ただ、「湊くんが生まれた時には私はもうランドセルを背負ってたんだよ」なんて言われてしまうと、あまりにもリアルで、少しへこんでしまった。
俺とみそらさんはメールのやり取りをするようになった。
連絡なんてしなくても、お客さんとして駅前の蕎麦屋に行けば、ほぼ確実にみそらさんに会える。もちろん親父さんの打つ蕎麦の味も絶品で、何度食べても食べ飽きることはなかった。
「カレーも美味しいんだよ」
商売上手なみそらさんがお勧めしてくる。蕎麦屋さんのカレーは麺つゆのだしが加わっているので一味違っているのだという。試しに注文して食べてみたら、確かに味わい深くて美味しかった。
人とメールのやり取りをするのがこんなに楽しいものだとは思わなかった。
元々人付き合いは得意じゃない。勉強もそんなに好きじゃなかったし、高校を卒業してそのまま地元で就職することも考えた。
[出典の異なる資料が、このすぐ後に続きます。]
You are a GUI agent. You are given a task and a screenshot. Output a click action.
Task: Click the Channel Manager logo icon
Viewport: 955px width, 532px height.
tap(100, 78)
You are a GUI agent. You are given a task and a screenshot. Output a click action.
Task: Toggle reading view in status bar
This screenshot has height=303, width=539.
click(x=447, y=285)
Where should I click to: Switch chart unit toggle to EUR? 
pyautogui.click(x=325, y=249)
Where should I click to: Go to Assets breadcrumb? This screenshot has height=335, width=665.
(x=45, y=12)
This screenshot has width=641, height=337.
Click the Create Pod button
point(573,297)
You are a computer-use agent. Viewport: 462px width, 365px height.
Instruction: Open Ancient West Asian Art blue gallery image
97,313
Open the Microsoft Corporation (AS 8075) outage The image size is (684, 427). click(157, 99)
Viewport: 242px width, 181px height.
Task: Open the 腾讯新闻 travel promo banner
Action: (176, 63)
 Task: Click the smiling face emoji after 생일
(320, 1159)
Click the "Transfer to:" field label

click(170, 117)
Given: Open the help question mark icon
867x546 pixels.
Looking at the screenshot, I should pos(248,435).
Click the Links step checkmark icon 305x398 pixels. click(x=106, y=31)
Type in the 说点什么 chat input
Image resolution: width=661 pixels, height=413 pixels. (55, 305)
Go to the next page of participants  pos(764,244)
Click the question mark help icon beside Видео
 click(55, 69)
だけど、あの田舎の、なぜだかすぐに個人の情報が伝わってしまう狭いコミュニティがどうしても好きになれず、俺は新しい場所での生活を希望して、両親もそれを認めてくれたのだった。
専門学校を卒業したら地元に帰ってくるだろう。両親としてはそんな軽い気持ちで送り出してくれたのだろうが、俺は卒業しても地元には帰らず、そのまま小さな電機屋さんに就職した。
将来の夢なんてない。やりたい仕事なんかもない。だけど生きていかなければならない。何で生きていかなければならないんだろう。育ててくれた両親のため? 幸せになるため? 幸せって何だろう?
友だちがいることかな。
俺はそう思った。高校生活は楽しかった。中学の時とは違って色々な個性のある友だちと知り合えたからだ。
友だちと一緒に遊ぶのは楽しい。カラオケなんかはフリータイムを活用して時間いっぱいまで歌ったし、ボウリングも下手くそだけど突然ストライクを連発できたりして楽しい。社会人になってからやるようになったビリヤードやダーツはおしゃれだと思う。お酒を飲みながら格好つけてやったりして見事に嵌まると興奮する。
一人ではつまらない。一人では退屈なだけ。一人は寂しい。一人は怖い。
なんとなく仕事をこなしているだけの毎日で、一人の寂しさを感じていたときにみそらさんと出会えたのは、俺にとっての最高の幸運だった。